I'm working on a HUGE panorama of downtown Charlotte, NC. Well, I did 3 sets of pictures I"m combining for a panorama.

I started at one point, went to the right over lapping slightly to another point on the right, moved up and then went right to the point where I started (except higher) went up more and went left in a zig zag pattern until I covered everything. I'm having these blown up to a 3' x 6' for a club downtown. Anyways, the first one only consisted of 9-10 images for the bottom, middle and top section. 9 on the bottom, 9 middle, etc. Once they are merged, I then merge the bottom, middle and top, to make one huge file for the most amount of detail. On the second one, which I'm working on right now, there are 15 images per 3 parts (the bottom, middle and half). When they merge together, I cannot save as a PSD. Only TIFF, Large Photo Format (PSB) and a Photoshot Raw file but not PSD (Photoshop Document).

Are there too many file i"m working with and it just CAN'T save as a PSD or what? Will I be using anything? I don't flatten the image until I have merged the bottom, middle and top sections together so I like to keep it all separated and Photomerge the PSD files.

Anyone know what's the limitations here?

~Michael~


----------



## Bifurcator (Oct 16, 2008)

Save it as ".psb" (PSB) which is Adobe's "Large Document Format"... problem solved. 

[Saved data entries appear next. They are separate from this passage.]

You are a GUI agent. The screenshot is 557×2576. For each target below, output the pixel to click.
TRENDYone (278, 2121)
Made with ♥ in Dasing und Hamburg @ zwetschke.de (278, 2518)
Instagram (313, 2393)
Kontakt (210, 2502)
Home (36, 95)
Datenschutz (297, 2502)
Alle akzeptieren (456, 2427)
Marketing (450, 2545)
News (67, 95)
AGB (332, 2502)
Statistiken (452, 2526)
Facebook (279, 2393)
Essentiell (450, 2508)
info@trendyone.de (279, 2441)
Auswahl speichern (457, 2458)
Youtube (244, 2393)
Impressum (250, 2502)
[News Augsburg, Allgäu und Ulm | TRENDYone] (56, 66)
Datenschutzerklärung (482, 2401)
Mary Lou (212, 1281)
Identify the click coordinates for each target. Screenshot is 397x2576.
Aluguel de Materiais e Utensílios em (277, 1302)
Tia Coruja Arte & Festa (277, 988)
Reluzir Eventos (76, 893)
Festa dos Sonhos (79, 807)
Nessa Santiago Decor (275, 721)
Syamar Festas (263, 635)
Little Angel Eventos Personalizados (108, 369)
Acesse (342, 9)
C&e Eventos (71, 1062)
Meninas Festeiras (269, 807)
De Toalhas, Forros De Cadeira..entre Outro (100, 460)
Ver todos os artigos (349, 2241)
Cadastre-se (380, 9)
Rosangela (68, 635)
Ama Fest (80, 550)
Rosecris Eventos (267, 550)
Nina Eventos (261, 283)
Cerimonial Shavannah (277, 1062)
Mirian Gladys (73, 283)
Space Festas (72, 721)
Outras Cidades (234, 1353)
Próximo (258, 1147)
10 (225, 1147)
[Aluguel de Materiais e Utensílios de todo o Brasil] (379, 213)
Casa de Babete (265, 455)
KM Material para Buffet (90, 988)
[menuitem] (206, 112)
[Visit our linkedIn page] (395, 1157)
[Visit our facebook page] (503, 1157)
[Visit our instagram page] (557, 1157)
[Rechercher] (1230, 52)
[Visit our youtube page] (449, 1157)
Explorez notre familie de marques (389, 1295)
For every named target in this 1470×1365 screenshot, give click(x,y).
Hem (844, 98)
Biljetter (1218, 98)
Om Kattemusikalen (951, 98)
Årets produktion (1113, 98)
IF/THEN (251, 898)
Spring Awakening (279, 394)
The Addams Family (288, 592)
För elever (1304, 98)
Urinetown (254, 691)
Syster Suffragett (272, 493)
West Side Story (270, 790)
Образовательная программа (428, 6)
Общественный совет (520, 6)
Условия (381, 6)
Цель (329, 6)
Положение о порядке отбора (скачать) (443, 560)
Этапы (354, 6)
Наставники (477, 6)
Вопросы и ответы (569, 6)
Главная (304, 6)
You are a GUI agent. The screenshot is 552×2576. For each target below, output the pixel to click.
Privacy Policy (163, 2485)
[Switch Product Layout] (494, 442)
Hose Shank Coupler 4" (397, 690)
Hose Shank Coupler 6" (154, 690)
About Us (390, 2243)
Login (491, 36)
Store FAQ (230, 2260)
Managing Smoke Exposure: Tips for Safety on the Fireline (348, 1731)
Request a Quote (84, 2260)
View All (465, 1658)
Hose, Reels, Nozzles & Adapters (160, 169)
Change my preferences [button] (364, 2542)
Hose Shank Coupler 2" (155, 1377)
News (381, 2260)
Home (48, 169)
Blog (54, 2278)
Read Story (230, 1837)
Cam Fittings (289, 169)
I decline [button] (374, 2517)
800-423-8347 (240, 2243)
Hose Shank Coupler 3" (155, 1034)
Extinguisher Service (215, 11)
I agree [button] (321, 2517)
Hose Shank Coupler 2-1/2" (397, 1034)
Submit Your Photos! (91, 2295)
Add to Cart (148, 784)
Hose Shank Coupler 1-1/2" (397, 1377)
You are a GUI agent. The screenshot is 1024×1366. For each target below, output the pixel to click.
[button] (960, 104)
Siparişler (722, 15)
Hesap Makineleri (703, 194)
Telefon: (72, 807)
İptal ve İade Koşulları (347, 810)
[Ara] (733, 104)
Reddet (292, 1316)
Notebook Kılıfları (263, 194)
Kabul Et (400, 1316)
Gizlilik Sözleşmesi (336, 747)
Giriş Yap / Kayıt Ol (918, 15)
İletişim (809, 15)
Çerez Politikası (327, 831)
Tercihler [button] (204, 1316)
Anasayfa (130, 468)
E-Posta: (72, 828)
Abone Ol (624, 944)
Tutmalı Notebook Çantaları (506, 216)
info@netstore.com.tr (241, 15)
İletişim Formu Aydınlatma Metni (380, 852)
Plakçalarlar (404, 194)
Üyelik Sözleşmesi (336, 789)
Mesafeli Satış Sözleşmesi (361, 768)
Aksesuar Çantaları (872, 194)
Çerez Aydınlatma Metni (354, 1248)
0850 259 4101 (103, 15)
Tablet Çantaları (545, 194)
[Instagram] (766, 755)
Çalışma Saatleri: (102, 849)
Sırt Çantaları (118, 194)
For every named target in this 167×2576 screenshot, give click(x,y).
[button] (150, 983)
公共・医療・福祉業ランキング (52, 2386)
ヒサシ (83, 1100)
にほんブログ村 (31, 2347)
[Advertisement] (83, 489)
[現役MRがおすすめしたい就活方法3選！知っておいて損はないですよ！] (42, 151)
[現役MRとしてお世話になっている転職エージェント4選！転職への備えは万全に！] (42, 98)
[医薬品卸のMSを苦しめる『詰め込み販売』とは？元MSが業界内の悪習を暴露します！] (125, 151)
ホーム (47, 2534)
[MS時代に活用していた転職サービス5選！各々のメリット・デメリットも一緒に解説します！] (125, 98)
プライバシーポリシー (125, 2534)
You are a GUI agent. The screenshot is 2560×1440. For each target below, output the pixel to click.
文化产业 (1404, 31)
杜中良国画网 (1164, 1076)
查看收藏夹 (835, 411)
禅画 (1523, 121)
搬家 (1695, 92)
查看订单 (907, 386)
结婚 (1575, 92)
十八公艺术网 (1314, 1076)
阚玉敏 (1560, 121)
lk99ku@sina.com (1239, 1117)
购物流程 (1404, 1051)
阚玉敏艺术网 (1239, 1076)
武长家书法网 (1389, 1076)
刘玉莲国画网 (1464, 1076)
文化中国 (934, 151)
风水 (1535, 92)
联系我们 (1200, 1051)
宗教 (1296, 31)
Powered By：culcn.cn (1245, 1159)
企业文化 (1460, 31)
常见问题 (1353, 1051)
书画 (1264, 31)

Here's the blurb from the PS manual:

"The Large Document Format (PSB) supports documents up to 300,000 pixels in any dimension. All Photoshop features, such as layers, effects, and filters, are supported. You can save high dynamic range, 32&#8209;bits-per-channel images as PSB files. Currently, if you save a document in PSB format, it can be opened only in Photoshop CS or later. Other applications and earlier versions of Photoshop cannot open documents saved in PSB format.

Note: Most other applications and older versions of Photoshop cannot support documents with file sizes larger than 2 GB."​


----------